Sabato, a Doha, a margine di una conferenza tenutasi in Qatar, i ministri degli esteri russo, iraniano e turco hanno discusso della situazione. Ma Erdogan sa di avere ormai in mano le carte migliori: il regime siriano si è dissolto e Mosca e Teheran si stanno rapidamente riposizionando per non perdere del tutto l’influenza sul paese. Lavrov ha dichiarato che occorre una soluzione politica, ovvero scindere HTS dagli altri oppositori. Un modo per lasciare spazio alla Turchia e trovare un accomodamento.
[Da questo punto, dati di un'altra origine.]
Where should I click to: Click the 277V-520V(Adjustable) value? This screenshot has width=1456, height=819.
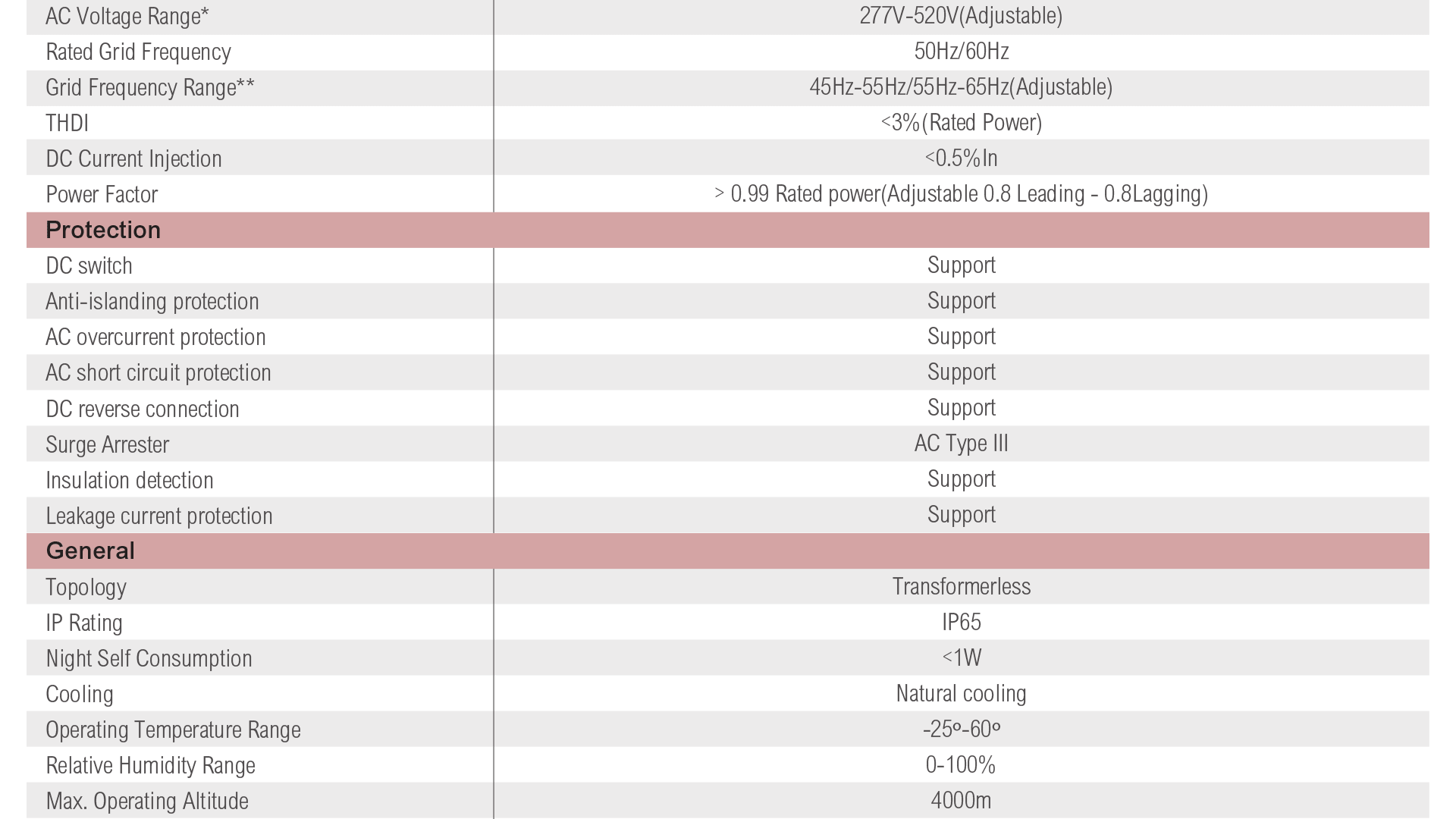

Ora si aprono molti interrogativi, primo fra tutti: come troveranno una sintesi le forze che hanno rovesciato il governo? Non hanno uno stabile coordinamento e si sono combattute spesso. Certo, le potenze che tirano i fili dietro di loro possono trovare un accomodamento, ma è dubbio che quei mercenari accettino di fare un passo indietro. Su tutti c’è il problema dei qaedisti: presentare come opposizione dei terroristi è un paradosso anche per l’Occidente, e c’è chi già si muove per emarginarli. Ma sono loro il gruppo più forte e non l’accetteranno.
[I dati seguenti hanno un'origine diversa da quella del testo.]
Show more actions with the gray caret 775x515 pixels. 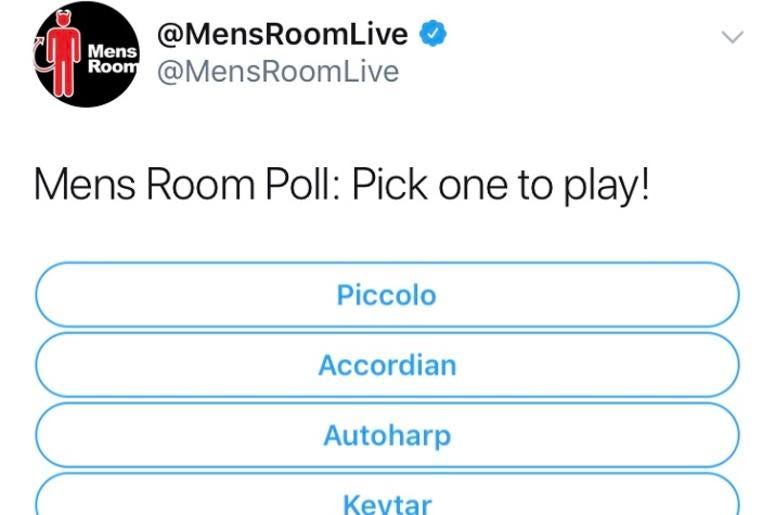click(732, 37)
La sensazione è che il regime siriano sia collassato assai più e prima di quanto previsto da Turchia, USA e Israele, costringendoli ora a fare i conti con i vincitori sul campo. Iran e Russia sono in attesa degli sviluppi, ma è significativa la dichiarazione rilasciata domenica dall’ex primo ministro siriano al-Jalali: la presenza russa in Siria sarà di competenza del governo che verrà. Appare in ogni casi evidente quanto sia difficile che turchi, americani e israeliani controllino quelle bande. A quanto pare, ci sono i presupposti di una nuova guerra, l’ennesima accesa dall’Occidente; di un nuovo buco nero sulle sponde orientali del Mediterraneo.